Atlas AT VFL depuratore monoblocco – EN 12566-3

Gli impianti di depurazione delle acque reflue costruiti in monoblocco della serie ATLAS AT VFL da 4 A 500 abitanti equivalenti, servono per la depurazione delle acque reflue provenienti dagli edifici non serviti da pubblica fognatura. L’acqua reflua una volta depurata può essere poi scaricata nelle acque di superficie o sul suolo oppure per utenze continuative con una piccola integrazione impiantistica  può essere riciclata per irrigare prati o vegetazione decorativa.

Nel rispetto dei requisiti della norma europea EN 12566-3 il sistema di depurazione domestico ATLAS AT VFL di dorabaltea è stato sottoposto al test dell’efficacia del trattamento nonché agli esami complessi della resistenza statica, tenuta stagna, durata nel tempo, controllo delle dimensioni e accessibilità. Al termine del processo di analisi della conformità avvenuto presso PIA di Aachenn in Germania ente notificato più importante d’Europa e in seguito alle prove iniziali di omologazione e all’adozione di controlli aziendali interni i depuratori delle acque reflue AT con tecnologia VFL hanno ottenuto il marchio CE secondo la norma armonizzata EN 12566-3.

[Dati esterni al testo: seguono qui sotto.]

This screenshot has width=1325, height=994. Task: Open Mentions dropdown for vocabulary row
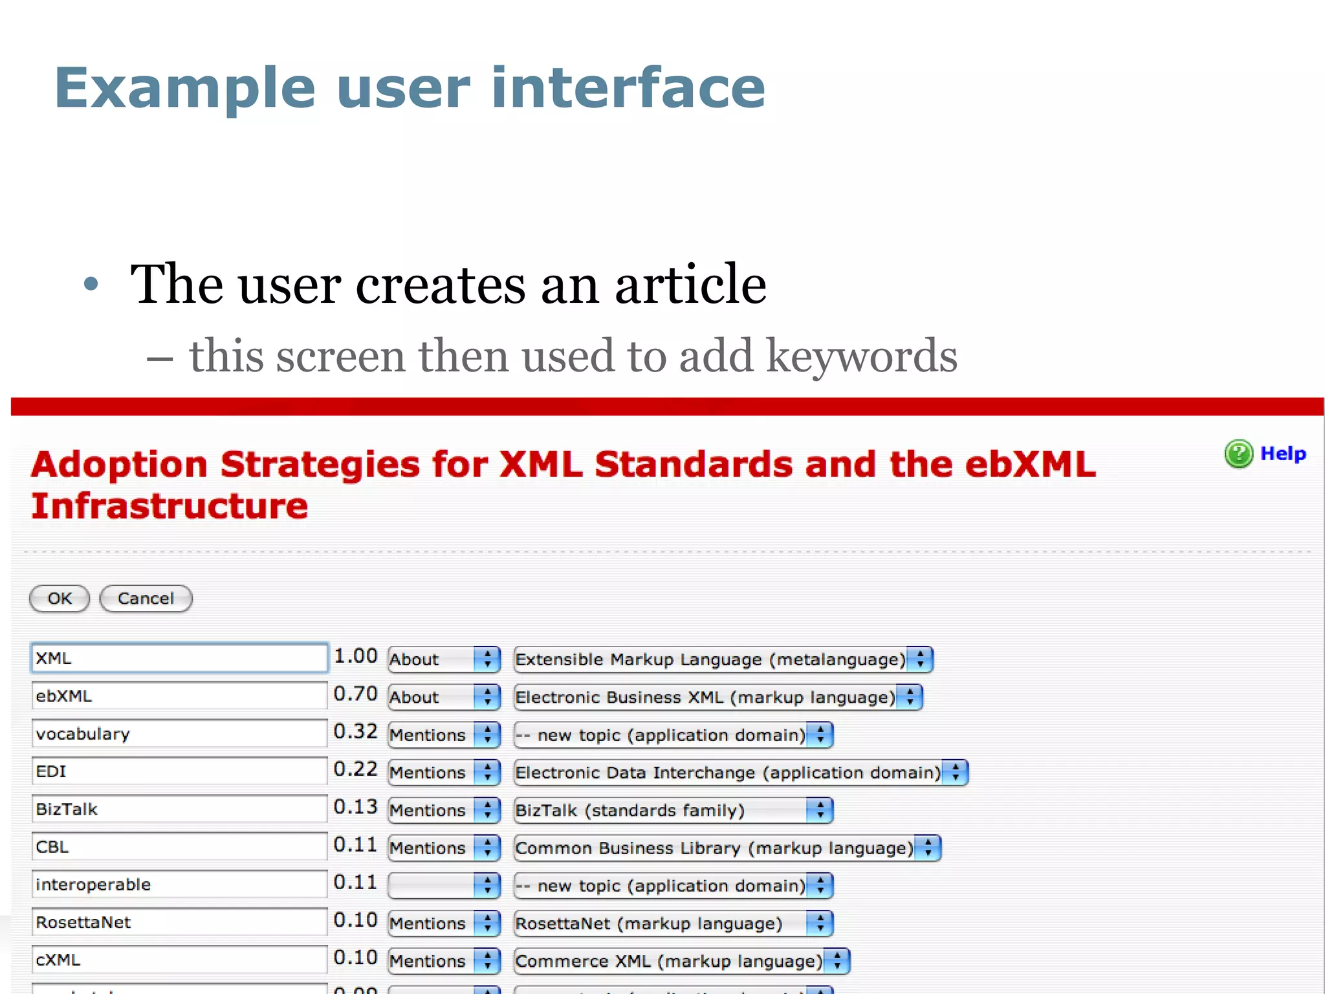click(x=444, y=735)
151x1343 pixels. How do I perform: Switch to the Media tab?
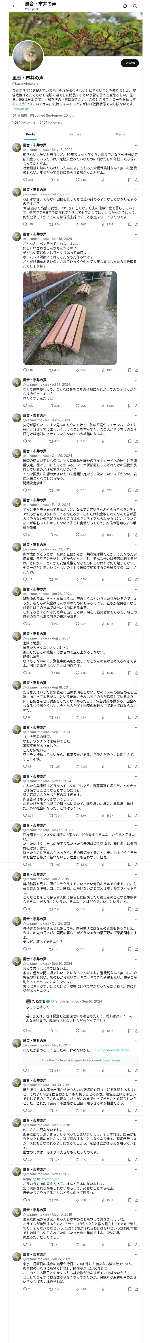pyautogui.click(x=120, y=135)
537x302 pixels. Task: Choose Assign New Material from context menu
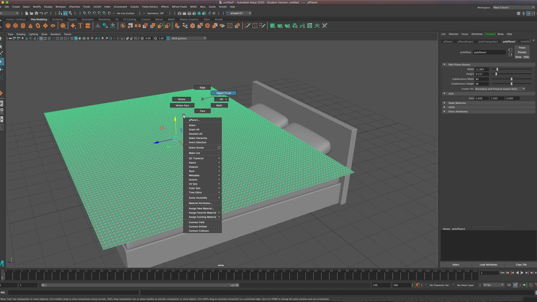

La tecnologia depurativa delle acque reflue domestiche a fanghi attivi è ad oggi una delle più utilizzate per il trattamento dei reflui civli/urbani e industriali, anche per grossi impianti consortili e comunali.

Il principio depurativo alla base di questo tipo di tecnologia è l’ossidazione  del carico organico attraverso l’insufflazione di aria a bolle finissime, in modo che l’apparato biologico che si forma all’interno possa utilizzare l’ossigeno per un corretto sviluppo e abbattimento dell’inquinante.

La tecnologia brevettata a livello internazionale dell’impianto ATLAS AT VFL di dorabaltea, lo rende uno dei sistemi di trattamento delle acque reflue domestiche più performanti sul mercato con un basso consumo di energia, suo vero punto di forza.

L’impianto di depurazione delle acque ATLAS AT VFL è definito monoblocco, poiché all’interno del manufatto sono presenti sia la zona di sedimentazione primaria ( fossa biologica ), sia quella di biodegradazione del carico organico ( settore di aerazione biologica ) che di sedimentazione secondaria e ricircolo fanghi, per questo motivo l’ATLAS AT VFL di dorabaltea è adattabile a qualunque situazione impiantistica anche di unica colonna di scarico per acque grigie e nere.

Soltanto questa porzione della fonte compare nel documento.